Given request:
Can you rewrite the rows starting at the one that contains "Where should I click to: Select" and ending at the one that contains "[x=12, y=637]", substituting "Projects" for "Startups" and leaving everything else unchanged?

Rows from a pointing dataset

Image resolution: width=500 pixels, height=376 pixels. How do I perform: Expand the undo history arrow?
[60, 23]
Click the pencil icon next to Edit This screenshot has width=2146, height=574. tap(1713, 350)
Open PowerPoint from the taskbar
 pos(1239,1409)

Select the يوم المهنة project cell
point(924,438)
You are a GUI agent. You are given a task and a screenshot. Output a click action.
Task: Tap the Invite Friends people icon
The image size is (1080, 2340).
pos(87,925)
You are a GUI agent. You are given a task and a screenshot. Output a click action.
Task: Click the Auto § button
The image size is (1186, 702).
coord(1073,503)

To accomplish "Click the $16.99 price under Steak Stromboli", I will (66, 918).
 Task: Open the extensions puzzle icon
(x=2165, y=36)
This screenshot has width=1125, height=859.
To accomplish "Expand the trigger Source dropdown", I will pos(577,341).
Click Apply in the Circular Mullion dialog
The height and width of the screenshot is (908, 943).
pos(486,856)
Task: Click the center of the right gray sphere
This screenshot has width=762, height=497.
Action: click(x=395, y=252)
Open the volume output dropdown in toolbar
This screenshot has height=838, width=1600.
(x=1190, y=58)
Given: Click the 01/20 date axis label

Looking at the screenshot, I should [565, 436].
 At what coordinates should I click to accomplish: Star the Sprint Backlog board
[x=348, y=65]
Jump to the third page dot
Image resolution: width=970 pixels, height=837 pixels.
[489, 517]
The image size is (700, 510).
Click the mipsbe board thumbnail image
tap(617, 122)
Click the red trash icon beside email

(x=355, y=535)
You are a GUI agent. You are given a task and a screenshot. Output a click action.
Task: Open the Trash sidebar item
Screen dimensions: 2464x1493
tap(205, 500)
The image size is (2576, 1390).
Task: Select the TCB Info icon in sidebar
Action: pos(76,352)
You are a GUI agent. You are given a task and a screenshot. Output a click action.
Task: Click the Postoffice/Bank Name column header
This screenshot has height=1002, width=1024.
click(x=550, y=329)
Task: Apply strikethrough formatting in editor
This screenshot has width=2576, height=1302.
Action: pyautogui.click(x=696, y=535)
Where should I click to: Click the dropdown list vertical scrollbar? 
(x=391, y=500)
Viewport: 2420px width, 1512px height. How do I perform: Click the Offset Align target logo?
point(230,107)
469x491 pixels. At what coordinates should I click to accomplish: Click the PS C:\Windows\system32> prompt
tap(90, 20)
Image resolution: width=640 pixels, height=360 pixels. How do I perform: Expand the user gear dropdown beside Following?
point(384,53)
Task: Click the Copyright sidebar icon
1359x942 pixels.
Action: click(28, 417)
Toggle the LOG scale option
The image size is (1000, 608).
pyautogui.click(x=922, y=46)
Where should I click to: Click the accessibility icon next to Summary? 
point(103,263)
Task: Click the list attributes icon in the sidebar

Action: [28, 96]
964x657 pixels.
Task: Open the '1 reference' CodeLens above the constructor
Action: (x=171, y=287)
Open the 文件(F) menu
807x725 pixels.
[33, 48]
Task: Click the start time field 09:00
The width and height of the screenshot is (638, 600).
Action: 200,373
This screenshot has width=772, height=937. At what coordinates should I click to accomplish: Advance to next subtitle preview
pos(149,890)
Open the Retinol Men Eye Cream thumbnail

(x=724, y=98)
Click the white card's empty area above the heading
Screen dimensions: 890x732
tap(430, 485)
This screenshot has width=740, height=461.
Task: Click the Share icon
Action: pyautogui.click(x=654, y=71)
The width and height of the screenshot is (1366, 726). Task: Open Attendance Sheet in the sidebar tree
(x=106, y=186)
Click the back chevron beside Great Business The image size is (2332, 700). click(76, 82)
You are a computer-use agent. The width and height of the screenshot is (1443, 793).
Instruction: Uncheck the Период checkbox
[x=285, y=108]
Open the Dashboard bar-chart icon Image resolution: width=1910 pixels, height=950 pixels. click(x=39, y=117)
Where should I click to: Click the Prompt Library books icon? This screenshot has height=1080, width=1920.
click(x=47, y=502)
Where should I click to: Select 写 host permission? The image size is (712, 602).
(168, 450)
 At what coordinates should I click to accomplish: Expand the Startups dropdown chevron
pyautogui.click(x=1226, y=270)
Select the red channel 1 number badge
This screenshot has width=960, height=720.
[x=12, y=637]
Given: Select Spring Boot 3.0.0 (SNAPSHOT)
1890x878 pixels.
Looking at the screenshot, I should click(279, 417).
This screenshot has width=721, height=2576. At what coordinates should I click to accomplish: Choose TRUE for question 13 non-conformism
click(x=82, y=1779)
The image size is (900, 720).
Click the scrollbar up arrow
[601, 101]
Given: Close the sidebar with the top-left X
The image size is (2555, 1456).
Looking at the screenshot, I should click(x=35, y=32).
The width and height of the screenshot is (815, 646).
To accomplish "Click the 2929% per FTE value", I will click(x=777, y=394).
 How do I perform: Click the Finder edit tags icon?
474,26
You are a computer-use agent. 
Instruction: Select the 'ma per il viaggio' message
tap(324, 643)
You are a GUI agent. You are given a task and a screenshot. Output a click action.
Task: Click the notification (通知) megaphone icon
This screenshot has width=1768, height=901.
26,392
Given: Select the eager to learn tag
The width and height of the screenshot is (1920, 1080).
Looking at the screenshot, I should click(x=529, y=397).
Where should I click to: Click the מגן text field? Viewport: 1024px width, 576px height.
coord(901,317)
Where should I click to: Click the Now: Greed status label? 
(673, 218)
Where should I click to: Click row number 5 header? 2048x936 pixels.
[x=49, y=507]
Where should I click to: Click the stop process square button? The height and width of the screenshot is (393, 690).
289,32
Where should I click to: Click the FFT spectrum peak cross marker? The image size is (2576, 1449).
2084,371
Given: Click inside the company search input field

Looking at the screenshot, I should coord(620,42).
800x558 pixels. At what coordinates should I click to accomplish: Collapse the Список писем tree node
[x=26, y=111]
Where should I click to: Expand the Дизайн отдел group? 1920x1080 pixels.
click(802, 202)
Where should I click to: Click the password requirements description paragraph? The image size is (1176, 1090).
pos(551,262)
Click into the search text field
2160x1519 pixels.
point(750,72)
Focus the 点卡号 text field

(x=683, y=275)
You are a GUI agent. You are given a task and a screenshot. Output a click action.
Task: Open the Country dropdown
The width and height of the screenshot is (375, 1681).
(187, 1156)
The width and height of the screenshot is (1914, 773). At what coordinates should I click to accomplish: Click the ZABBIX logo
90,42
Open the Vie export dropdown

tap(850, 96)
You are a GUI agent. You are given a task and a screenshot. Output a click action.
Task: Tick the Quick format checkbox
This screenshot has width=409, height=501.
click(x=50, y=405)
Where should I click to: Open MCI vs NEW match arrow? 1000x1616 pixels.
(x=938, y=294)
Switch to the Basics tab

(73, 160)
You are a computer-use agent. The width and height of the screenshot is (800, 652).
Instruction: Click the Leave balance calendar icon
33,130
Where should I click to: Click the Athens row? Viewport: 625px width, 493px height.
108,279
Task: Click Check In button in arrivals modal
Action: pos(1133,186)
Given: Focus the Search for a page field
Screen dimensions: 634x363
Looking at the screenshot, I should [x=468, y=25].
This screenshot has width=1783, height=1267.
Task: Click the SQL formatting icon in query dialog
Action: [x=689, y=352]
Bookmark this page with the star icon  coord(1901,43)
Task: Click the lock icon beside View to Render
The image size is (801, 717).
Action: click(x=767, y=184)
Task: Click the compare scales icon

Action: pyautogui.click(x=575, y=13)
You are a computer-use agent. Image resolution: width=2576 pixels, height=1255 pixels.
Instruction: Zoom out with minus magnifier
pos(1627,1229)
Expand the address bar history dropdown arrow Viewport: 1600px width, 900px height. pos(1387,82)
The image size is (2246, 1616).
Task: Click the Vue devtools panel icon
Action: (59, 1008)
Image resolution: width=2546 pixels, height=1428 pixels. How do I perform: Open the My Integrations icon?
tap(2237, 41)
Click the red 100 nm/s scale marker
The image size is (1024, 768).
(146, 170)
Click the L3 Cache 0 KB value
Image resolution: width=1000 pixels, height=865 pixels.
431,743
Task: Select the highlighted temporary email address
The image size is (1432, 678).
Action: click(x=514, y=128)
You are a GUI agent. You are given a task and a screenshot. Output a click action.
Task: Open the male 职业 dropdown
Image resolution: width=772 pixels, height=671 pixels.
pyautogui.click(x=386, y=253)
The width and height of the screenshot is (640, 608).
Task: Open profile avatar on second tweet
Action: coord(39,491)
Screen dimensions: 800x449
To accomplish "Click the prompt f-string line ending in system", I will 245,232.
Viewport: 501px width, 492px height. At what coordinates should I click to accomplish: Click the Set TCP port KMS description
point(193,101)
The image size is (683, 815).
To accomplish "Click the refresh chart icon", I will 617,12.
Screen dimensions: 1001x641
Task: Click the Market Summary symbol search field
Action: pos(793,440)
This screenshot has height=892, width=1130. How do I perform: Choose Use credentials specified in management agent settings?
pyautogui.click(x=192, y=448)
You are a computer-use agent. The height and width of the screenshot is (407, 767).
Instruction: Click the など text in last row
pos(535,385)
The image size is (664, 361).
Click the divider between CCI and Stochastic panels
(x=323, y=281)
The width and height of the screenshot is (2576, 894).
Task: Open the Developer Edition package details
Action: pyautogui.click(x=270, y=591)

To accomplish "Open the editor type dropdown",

Full solution:
Where should I click to: Select 写 host permission? The image size is (712, 602).
(168, 450)
 At what coordinates should I click to accomplish: Expand the Projects dropdown chevron
pyautogui.click(x=1226, y=270)
Select the red channel 1 number badge
This screenshot has width=960, height=720.
[x=12, y=637]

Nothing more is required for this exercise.